In the summer before the start of the school year, my team met weekly to read and discuss Race Car Vehicle Dynamics (RCVD) by Milliken. We started from scratch and persisted through the very dense and technical literature to build up our foundational understanding before the start of the season. We focused on sections related to tire selection and suspension design and analysis.

Tire Selection

During the summer, we decided that we would reduce the size of our wheels from 13 inch rims down to 10 inch rims. Though the suspension design and packaging would become much harder, we would reduce the unsprung mass of our vehicle (mass not supported by the suspension) by around 40 pounds. Reducing unsprung mass dramatically improves handling of a vehicle, much more than the same reduction of sprung mass. Because of this, we needed to pick new, smaller tires to fit the rims. Tires are ultimately what generate all of the tractive and cornering force that propels a car forward, so making the right decision was critical.

I used MF-TYRE, a tire analysis package written by Seimens for Matlab to analyze publicly available tire data provided by the tire test consortium. We analyzed tire performance in a variety of vehicle conditions (varying normal force applied, slip angle, slip ratio, tire orientation/angle, vehicle velocity, etc) and picked the tires that would provide the best overall performance in terms of force generation. Below are sample plots we generated to visualize different tires and operating conditions.

lateral force coef vs slip angle Lateral force coefficient (how well can the tires generate lateral force used to turn the car) as a function of slip angle for various applied forces and various tire compounds/sizes. tractive_force_vs_slip_ratio Tractive Force (longitudinal force used to move the car forward) as a function of slip ratio for various applied forces and various tire compounds/sizes.

lateral_force_vs_slip_angle3 Lateral Force (used to turn the car) as a function of slip angle for various normal forces and camber angles. Camber is not a significant factor in lateral force generation.

Suspension Design

We applied what we learned reading RCVD to design the suspension geometry. We manually tuned the geometry to meet packaging requirements and targeted handling characteristics.
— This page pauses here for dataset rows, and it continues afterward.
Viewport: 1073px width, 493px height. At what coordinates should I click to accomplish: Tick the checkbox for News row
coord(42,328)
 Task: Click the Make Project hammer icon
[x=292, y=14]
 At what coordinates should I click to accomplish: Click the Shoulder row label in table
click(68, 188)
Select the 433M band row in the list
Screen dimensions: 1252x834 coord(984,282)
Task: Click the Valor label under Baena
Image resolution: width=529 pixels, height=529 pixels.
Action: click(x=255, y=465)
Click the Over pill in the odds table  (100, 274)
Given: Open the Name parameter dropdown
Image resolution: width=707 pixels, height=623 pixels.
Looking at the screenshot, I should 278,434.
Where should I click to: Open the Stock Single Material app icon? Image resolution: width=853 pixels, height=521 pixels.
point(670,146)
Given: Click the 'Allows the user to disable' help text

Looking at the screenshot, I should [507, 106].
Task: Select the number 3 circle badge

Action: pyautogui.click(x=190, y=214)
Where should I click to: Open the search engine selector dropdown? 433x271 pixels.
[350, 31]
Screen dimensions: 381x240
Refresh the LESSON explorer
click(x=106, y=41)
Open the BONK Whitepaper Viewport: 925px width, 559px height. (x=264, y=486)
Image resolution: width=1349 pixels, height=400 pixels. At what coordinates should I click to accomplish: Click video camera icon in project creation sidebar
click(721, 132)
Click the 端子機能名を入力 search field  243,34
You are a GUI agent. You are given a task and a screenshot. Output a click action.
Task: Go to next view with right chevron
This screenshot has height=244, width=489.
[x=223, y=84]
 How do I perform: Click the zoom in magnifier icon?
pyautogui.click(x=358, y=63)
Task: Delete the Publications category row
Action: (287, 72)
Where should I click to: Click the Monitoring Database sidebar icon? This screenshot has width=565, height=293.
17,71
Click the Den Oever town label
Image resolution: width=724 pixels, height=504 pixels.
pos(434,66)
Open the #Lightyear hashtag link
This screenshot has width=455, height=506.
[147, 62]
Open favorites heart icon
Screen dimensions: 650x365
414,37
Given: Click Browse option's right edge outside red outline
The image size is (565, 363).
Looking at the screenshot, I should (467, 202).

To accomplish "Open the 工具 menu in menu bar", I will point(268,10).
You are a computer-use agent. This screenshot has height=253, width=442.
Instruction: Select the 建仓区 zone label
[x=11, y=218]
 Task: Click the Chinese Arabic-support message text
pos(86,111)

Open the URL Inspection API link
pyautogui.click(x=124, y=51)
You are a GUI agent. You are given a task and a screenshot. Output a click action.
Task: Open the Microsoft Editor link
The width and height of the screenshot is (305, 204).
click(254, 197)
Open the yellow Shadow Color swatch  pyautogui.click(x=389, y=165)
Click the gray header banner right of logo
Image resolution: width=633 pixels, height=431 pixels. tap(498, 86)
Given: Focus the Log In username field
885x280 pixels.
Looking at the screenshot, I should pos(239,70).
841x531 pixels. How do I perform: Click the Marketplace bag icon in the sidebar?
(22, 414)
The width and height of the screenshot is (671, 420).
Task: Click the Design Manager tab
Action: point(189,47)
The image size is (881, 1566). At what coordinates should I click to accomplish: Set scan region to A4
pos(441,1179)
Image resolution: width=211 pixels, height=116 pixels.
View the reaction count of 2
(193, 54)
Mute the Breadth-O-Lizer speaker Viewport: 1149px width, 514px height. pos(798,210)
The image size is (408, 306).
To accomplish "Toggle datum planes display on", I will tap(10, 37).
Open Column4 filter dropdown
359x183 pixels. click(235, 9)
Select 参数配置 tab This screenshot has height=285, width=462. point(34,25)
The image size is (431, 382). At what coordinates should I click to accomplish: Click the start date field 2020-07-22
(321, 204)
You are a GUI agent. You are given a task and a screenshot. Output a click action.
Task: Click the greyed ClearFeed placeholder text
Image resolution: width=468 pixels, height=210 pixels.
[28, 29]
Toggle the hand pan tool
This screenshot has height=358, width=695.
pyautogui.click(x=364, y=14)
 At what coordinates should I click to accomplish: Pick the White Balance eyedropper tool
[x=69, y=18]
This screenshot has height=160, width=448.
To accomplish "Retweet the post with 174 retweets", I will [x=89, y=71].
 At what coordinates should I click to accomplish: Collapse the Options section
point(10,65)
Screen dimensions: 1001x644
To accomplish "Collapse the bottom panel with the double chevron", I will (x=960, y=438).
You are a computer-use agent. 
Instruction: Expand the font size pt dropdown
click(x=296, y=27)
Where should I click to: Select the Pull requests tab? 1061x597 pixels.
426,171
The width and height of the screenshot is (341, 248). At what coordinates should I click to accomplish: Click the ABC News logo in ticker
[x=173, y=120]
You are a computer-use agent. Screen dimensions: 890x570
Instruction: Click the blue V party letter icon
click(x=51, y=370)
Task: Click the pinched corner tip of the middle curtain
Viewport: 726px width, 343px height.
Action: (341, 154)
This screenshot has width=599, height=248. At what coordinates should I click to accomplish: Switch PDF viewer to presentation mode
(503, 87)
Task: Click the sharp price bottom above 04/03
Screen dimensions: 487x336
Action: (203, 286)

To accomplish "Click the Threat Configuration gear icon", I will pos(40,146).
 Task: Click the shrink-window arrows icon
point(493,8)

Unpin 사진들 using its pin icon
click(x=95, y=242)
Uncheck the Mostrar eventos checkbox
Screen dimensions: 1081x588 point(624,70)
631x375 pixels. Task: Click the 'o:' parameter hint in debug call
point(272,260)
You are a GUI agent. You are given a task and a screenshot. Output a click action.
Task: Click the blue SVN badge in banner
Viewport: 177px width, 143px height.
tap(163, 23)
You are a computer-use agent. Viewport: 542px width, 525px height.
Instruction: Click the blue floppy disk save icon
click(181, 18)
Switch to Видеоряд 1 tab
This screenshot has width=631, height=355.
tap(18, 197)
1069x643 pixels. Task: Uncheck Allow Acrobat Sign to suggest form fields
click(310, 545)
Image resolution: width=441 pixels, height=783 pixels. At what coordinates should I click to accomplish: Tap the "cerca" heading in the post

We also relied on our tire analysis to understand the forces acting on the system. This allowed us to understand both structural aspects of the design, as well as human aspects. We quantified ergonomic impacts of various designs. The plot below for instance, illustrates the required steering torque for a given suspension for various operating conditions of the car. Areas in light blue are within ergonomic guidelines for driver torque we found in literature.

steering_torque

Chassis Design

We designed the chassis to meet rule requirements and to elegantly package all of the subsystems in the car. The largest performance gains can be through packaging improvements, reducing the overall size and weight of car. To validate the design, we analyzed the torsional rigidity of the chassis. Chasses tend to be least stiff in torsion given their aspect ratios, and having a chassis that is not stiff can reduce the handling of the vehicle and reduce the driver’s ability to feel connected to the road. Chasses are loaded in torsion due to differences in roll stiffness between the front and rear of the car. We ensured that our chassis was at least 10 times stiffer than our differential role rate.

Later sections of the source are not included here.